怎么可能做得到?而且她这段时间一直在忙酒席,要做这些事情,也不是一朝一夕就能完的成的。”樊明礼说道,“宝文,你再仔细想想到底还得罪了谁?”
樊宝文没说话,而是大踏步离开。
“宝文,这么晚了,你上哪儿去?”
“我去找夏春梅,谁给她真信,谁就是害我的人!”
***
此时,县城杜家。
“瞧你干的好事!丢人现眼的东西!”杜景华气的直接甩了杜兰兰一耳光。
“兰兰!”杜夫人心疼的立马上前扶住,哭着道,“兰兰还怀着孩子,你有气别朝孩子撒!”
“我不打她,打谁?未婚先孕就已经够丢人了,现在……我只恨当初没把她溺死!”
杜兰兰的大哥杜韬也是一脸怨恨:“我的脸都丢尽了,总之,爹,尽快给我安排转学吧.”
“转学?昭陵就这么一个书院,你能转到哪里去?”杜景华说道。
“转去宝庆书院。”
一听儿子要去宝庆书院,杜夫人急了,“宝庆书院在宝庆,离咱们这儿还隔了个松山县,太远了……”

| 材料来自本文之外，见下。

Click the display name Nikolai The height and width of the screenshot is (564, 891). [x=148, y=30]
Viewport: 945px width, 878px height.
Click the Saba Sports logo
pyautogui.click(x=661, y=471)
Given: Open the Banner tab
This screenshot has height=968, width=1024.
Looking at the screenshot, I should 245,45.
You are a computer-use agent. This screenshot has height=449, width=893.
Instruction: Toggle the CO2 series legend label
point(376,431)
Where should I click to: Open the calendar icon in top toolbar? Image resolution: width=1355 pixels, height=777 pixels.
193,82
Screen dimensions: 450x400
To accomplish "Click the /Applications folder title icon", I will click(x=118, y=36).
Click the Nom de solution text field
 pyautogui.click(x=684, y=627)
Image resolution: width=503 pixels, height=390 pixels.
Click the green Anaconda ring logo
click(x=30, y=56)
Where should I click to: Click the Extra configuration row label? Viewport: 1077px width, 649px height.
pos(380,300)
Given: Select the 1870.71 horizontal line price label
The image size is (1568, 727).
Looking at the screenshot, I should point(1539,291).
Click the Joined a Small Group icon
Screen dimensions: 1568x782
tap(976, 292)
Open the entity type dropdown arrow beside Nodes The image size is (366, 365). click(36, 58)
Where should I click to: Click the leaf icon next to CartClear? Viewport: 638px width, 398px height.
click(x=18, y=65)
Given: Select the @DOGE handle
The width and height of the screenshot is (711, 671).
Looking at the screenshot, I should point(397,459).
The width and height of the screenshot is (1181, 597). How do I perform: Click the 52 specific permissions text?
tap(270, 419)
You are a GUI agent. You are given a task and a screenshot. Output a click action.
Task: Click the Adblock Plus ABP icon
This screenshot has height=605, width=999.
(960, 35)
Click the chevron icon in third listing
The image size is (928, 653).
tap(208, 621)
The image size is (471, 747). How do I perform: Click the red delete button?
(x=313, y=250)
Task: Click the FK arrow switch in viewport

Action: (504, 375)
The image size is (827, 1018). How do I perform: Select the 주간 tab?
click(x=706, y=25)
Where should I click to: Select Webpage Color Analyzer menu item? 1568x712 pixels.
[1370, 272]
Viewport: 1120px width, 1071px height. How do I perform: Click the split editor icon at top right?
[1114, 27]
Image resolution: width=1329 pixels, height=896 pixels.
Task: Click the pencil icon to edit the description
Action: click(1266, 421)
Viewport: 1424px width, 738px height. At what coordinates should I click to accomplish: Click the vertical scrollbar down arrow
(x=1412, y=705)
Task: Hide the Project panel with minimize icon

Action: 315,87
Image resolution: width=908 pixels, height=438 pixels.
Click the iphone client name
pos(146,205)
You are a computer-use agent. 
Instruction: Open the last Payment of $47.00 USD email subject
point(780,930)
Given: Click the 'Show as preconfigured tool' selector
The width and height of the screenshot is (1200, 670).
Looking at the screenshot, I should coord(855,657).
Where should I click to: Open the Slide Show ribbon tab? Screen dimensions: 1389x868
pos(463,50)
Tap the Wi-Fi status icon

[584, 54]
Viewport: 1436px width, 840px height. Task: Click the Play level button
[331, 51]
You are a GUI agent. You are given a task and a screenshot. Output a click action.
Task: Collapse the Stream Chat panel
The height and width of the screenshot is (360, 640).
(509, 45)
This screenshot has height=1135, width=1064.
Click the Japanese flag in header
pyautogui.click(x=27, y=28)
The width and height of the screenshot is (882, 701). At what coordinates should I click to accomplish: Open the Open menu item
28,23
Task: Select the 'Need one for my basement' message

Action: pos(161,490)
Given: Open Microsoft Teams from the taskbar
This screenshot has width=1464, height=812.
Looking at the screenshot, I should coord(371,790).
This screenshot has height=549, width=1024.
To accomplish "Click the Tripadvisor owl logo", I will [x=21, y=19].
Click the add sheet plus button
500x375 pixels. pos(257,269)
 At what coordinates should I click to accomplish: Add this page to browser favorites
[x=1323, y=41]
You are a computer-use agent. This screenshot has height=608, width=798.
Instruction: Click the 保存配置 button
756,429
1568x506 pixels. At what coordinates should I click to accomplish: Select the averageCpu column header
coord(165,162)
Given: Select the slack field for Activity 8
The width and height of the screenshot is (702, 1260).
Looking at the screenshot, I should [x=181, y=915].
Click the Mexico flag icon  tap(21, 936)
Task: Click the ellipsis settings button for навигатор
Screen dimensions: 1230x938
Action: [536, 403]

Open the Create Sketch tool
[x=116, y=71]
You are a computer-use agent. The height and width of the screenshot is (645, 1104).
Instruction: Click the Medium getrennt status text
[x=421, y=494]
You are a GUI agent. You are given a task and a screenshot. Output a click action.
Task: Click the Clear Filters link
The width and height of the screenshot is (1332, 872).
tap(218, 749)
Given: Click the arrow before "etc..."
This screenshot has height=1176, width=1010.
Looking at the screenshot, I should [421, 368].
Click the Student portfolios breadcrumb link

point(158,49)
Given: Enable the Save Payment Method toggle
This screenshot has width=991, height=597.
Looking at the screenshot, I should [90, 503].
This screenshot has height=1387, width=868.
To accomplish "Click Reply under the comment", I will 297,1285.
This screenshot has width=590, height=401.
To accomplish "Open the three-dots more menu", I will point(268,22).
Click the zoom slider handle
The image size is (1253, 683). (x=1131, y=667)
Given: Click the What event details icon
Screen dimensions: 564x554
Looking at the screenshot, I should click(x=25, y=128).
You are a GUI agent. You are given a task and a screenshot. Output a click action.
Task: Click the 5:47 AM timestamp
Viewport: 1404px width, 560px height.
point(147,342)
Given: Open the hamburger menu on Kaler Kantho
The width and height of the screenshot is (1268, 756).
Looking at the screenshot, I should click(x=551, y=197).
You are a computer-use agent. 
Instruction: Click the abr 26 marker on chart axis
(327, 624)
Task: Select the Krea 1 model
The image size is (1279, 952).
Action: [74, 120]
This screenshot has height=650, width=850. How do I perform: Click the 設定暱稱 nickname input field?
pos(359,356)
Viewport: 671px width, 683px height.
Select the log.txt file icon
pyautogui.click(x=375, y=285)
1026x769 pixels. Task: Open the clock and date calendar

“要不然呢?谁让她做出这种丢人现眼的事情来?我不想别人一个个都拿着画像来问我,这赤身裸.体的女子到底是不是我妹妹!我现在就去收拾东西,明天一早我就先去宝庆安顿。”
临走,杜韬狠狠地瞪了杜兰兰一眼,然后拂袖离去,这里他一刻都待不下去了。
最疼爱的大儿子要背井离乡去宝庆,杜夫人难过的直掉眼泪,对杜兰兰这个素来疼爱的女儿也十分不满了。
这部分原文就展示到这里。